Agencia de Informacao de Mocambique (Maputo)

28 June 2011


Maputo — Three community leaders in Mocuba district, in the central Mozambican province of Zambezia, have been sacked for their connivance with illegal loggers, who are devastating the forestry resources in the district, reports Tuesday’s issue of the Maputo daily “Noticias”.

In certain parts of Mocuba, such as the Mataia area, large areas of forest have been cleared by the loggers. The number of trees above the legal diameter for logging has declined drastically, and the loggers are now cutting down immature trees.

An NGO, the Panos Institute, alarmed by the situation, took a group of journalists to Mocuba to see for themselves. They found that illegal logging takes place in broad daylight, but the logs are then taken in trucks to the provincial capital, Quelimane, at night.

The reporters interviewed two men, Alves Ricardo and Horacio Franque, who use chain saws to cut down the trees in Mataia. The men who purchase their illegal services pay them 100 meticais (about 3.5 US dollars) per log. When they are taken to Quelimane the same logs are sold for about 3,000 meticais each.

The head of the Munhiba locality, which includes Mataia, Maria Isabel Sebastiao, recognised that illegal logging is devastating the area. She said that the weaknesses in forestry inspection allow the loggers top commit their abuses.

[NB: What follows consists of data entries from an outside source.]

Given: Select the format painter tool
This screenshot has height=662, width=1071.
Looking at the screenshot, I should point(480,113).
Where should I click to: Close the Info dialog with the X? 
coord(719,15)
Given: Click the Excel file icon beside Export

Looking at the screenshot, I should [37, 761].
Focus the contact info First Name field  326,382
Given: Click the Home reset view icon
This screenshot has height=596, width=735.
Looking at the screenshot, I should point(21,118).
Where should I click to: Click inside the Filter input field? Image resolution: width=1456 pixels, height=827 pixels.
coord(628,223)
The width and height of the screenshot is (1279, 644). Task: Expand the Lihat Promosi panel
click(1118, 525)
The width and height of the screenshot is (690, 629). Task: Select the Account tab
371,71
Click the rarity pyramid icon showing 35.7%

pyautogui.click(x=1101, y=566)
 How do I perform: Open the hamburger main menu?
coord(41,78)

She said that three community leaders in Mataia and the nearby area of Juliao have been removed from their posts because of their collaboration with the illegal loggers. She said that they had no idea of the real value of a resource they were selling for a pittance.

In Munhiba, there are just three legal timber operators. Last year they paid 47,000 meticais to the local communities – this is the 20 per cent fee that all forestry and wildlife operators should pay to communities.

But there is no sign that this money is being put to good use. The journalists noted that “almost everything is lacking” in Munhiba. In an area rich in timber, children in fifth grade still study in the open air, and have never sat behind a school desk in their lives.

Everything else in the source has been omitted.